Autre bénéfice, la diversification de leur économie. En 2013, les gouvernements du CCG ont tiré près de 80 % de leurs revenus des exportations pétrolières et gazières. Les faibles prix du brut, dont la chute a été entamée mi-2014, renforcent leur envie de réduire leur dépendance aux hydrocarbures.

"Une expertise en matière d’ENR est en train de se développer dans la région", constate Kate Dourian, analyste énergie pour le Moyen-Orient et l’Afrique du Nord à l’Agence Internationale de l’Énergie. Pour preuve, l’existence de spécialistes des énergies renouvelables, tels que les compagnies saoudiennes ACWA Power et Abdul Latif Jameel ou l’Émiratie Masdar. Si les objectifs sont atteints, en 2030, 210 000 personnes pourraient travailler dans les ENR dans la région.

L’éolien y contribuerait, en particulier en Arabie Saoudite, au Koweït et dans le sultanat d’Oman. Mais c’est dans le photovoltaïque ou les centrales solaires à concentration que devraient travailler 85 % des employés des ENR.

 

Les ENR compétitives malgré la chute des cours du brut

 

Pour ce faire, les pays du Golfe arabique disposent d’un énorme potentiel, notamment dans le solaire. Les coûts de cette énergie y sont parmi les plus faibles au monde. En 2015, un appel d’offres lancé par Dubaï (EAU) a débouché sur un prix de l’électricité de 0,06 dollar par kWh. Un niveau record. Du coup, malgré la baisse du prix des énergies fossiles, les technologies ENR restent compétitives. 

Au-delà de leur intérêt économique, les énergies renouvelables contribueront aussi à limiter les émissions de gaz à effet de serre de ces pays très émetteurs. Rappelons par exemple que si l'on rapporte les émissions au nombre d'habitants d'un pays, le Qatar est le plus gros émetteur mondial avec 40 tonnes d'émissions de CO2 par tête et par an. Les objectifs énergétiques des membres du CCG pourraient ainsi réduire les émissions de CO2 par habitant de 8% d’ici 2030.

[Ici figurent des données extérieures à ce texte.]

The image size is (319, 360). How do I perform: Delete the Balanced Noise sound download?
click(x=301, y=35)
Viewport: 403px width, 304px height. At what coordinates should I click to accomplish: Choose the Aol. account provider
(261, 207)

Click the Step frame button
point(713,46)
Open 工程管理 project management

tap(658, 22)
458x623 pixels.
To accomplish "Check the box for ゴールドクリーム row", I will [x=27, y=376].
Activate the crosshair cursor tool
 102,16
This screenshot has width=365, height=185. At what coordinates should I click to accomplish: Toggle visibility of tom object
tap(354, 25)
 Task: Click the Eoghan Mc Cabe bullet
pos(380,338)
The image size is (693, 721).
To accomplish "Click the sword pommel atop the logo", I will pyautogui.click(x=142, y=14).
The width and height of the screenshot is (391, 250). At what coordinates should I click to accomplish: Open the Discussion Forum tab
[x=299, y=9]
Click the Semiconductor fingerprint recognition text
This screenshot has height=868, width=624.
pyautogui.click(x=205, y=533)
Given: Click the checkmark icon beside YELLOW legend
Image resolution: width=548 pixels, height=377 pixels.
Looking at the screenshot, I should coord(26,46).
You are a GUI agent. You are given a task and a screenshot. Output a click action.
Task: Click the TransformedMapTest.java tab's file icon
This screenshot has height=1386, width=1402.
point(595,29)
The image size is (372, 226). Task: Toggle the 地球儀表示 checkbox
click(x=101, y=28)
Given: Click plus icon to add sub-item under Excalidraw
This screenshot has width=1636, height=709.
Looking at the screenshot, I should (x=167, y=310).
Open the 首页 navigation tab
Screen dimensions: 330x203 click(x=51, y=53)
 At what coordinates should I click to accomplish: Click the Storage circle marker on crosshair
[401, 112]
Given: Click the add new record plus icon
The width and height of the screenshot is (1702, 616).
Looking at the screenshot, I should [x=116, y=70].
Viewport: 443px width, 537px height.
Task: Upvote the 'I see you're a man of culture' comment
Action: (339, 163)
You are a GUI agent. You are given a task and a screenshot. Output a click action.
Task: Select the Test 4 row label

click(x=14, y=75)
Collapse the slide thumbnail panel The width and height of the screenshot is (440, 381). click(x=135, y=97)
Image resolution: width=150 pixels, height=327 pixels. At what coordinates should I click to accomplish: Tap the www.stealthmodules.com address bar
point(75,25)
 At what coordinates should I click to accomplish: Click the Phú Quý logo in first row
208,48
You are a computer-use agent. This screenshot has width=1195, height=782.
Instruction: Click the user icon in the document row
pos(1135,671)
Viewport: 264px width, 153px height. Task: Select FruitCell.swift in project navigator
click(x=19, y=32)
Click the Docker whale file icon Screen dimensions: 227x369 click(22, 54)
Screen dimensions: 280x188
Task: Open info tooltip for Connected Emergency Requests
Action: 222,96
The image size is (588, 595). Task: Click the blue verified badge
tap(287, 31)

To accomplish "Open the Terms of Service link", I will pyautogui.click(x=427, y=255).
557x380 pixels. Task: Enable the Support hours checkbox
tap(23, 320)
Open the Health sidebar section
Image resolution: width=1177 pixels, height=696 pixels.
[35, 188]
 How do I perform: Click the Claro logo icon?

Un argument qui reste cependant peu développé par les pays eux-mêmes. Car"l’Organisation des pays exportateurs de pétrole (OPEP, dont font partie l’Arabie Saoudite, le Qatar, le Koweït et les EAU, ndlr) a toujours joué un rôle plutôt obstructeur dans les négociations climatiques, souligne Amy Dahan, directrice de recherche émérite au CNRS. Il était inadmissible pour elle qu'un accord sur le climat, en particulier celui de Paris, évoque la possibilité d'un monde post-énergies fossiles." Mais là encore, le vent pourrait tourner.

 

Le renouvelable encore peu développé

 

"On observe un frémissement dans le développement des ENR dans ces pays. Est-ce l’hirondelle qui annonce le printemps ? Il est encore trop tôt pour le dire. Mais je pense que ces pays, où la hausse des températures risque de rendre certaines régions inhabitables, ont évolué dans le bon sens ces dernières années sur la question du changement climatique", estime toutefois Kate Dourian. "Peut-être pourra-t-on y voir une évolution un peu comparable à celle de la Chine, que les problèmes de pollution atmosphérique ont rendue beaucoup plus sensible aux questions environnementales", espère Pascale Motel-Combes, professeur à l’École d’Économie de l’Université d’Auvergne.

Avec la lutte contre le changement climatique, qui devrait mettre fin à la dominance des énergies fossiles d’ici quelques décennies, les pays du Golfe arabique ont tout intérêt à utiliser leur rente pétrolière pour anticiper la transition énergétique.

Seulement, si le potentiel et les projets prévus à court et moyen termes semblent prometteurs, le développement actuel des ENR reste encore embryonnaire. Fin 2014, ces énergies représentaient moins de 1% des 120 GW de capacité électrique installée dans la région.